La detención de Giovanni Brusca, el Josu Ternera de Cosa Nostra, asesino del juez Giovanni Falcone, su esposa y tres escoltas, fue una de las grandes noticias de las que me cupo la satisfacción de informar (Foto: Cris Quinn)
 
    Mi trabajo se centraba en la actividad de la Santa Sede, así como en la procelosa vida política italiana. Aquí debo subrayar la infinita paciencia del riguroso jefe de Internacional, Ramón Pérez-Maura, a quien en apenas tres años avisé al menos de un centenar de crisis de gobierno finalmente no consumadas. Otro campo importante de mi labor era la información sobre la mafia, espoleado por aquel gran jefe de Sucesos que fue Ricardo Domínguez, y por su segundo, Pablo Muñoz. Tuve la satisfacción de informar en 1996 de la detención de Giovanni Brusca, el Josu Ternera de Cosa Nostra, quien había accionado cuatro años antes la bomba que asesinó al juez Giovanni Falcone, a su esposa y a tres de sus escoltas en una autopista de Palermo.     
    La vida azarosa del corresponsal, zarandeado por los mil y un acontecimientos de la actualidad, ha dejado en mi una profunda huella, pero nada como aquel mes de mayo de 1998. Había pasado la Semana Santa en Roma, informando de las ceremonias presididas por el Papa, así que mi mujer y yo decidimos tomarnos unos días de descanso aquel mes para visitar Cerdeña. Dos días antes de salir de viaje ocurrió un suceso impactante: un cabo de la Guardia Suiza, Cedric Tornay, de 23 años, asesinó a tiros su comandante, Alois Sterman, y a su mujer, Gladys Meza, en la casa en que éstos vivían en el propio Vaticano, y después se suicidó. 
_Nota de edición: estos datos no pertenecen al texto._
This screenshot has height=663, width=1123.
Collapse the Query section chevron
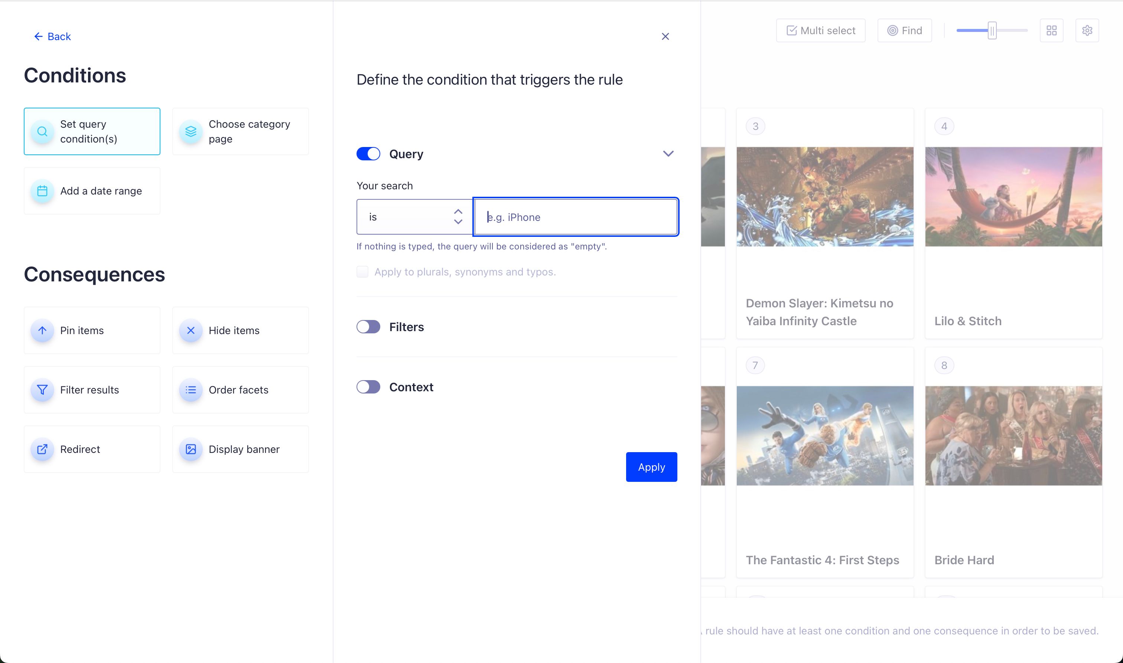[x=668, y=154]
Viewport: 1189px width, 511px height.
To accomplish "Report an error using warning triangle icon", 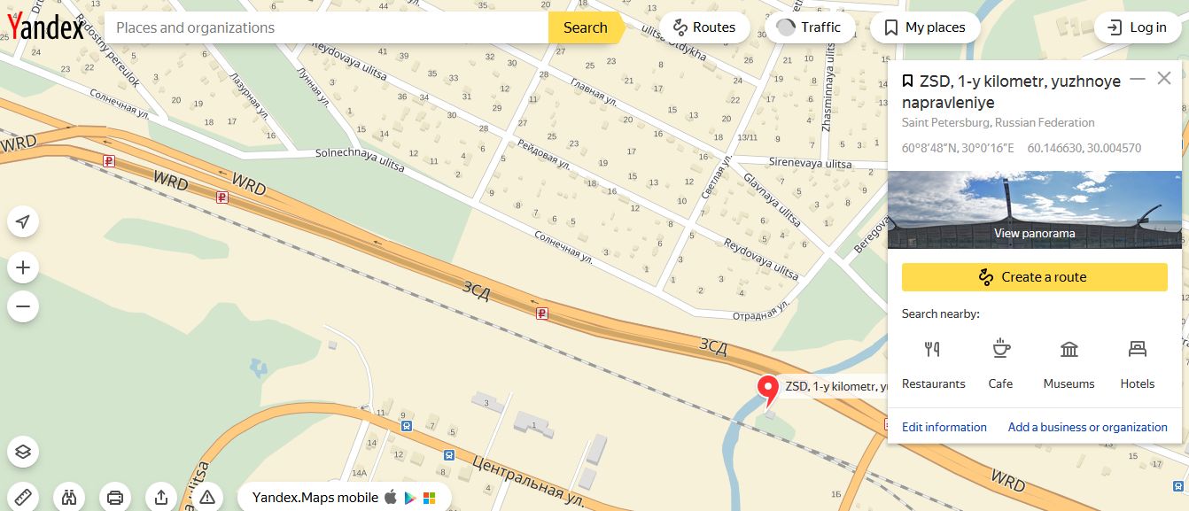I will (207, 497).
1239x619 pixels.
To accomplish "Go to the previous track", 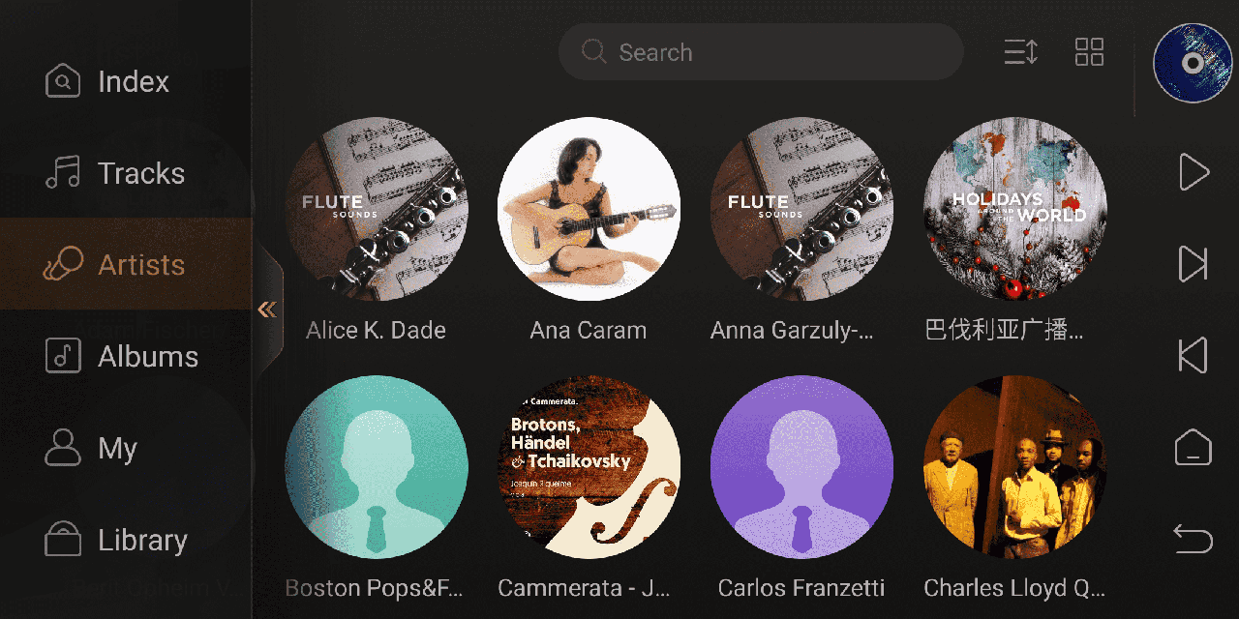I will [1193, 356].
El joven Cedric Tornay, cabo de la Guardia Suiza, que se suicidó después de asesinar a tiros a su comandante, Alois Stermann, y a la mujer de éste, en el propio Vaticano.

    Aquello empezó a trastocar nuestros planes, pero aún quedaba una noticia más terrible: en la víspera de nuestro viaje, y a consecuencia de las fuertes lluvias, las laderas de unas montañas convertidas en un mar de lodo sepultaron varios pueblos al sur de Nápoles, con centenares de muertos y desaparecidos. Suspendimos definitivamente nuestro viaje y me desplacé al día siguiente a uno de aquellos pueblos, Sarno, donde viví en directo las operaciones de búsqueda y rescate de supervivientes. Aún recuerdo estremecido mi caminar por las calles de Sarno, sobre aquella inmensa colada de "lava fría" al mismo ras que las azoteas de algunas de las casas del pueblo. Pero aún quedaba otra noticia de impacto para completar aquella semana, de la que supimos en Sarno: la detención del asesino en serie que venía atemorizando desde hacía un año la región de Liguria, Donato Bilancia, condenado después a 14 cadenas perpetuas por el asesinato de 17 personas. Aquella fue una mala semana para dejar de fumar y para irse de vacaciones.
     
La colada de fango que anegó el pueblo de Sarno en mayo de 1998 a consecuencia 
de las lluvias torrenciales

    Aunque mi labor fue intensa, lo cierto es que vivir en Roma fue como unas esforzadas vacaciones, pero vacaciones al fin y al cabo, donde nos impregnamos de esa esencial habilidad de los romanos por degustar el paso del tiempo como si no pasara nunca. Fueron tres años maravillosos, en los que mi mujer y yo vimos crecer a nuestras tres pequeñas hijas, asombrados por su natural adaptación a las ruinas milenarias que circundaban sus juegos y sus fantasías infantiles en el Foro, Coliseo, Circo Máximo o Termas de Caracalla. Al traer a la memoria veinticinco años después estos pasajes de nuestra vida, uno no puede sino descubrir que la eternidad es una tarde de paseo familiar en Roma grabada en el frágil mármol del recuerdo.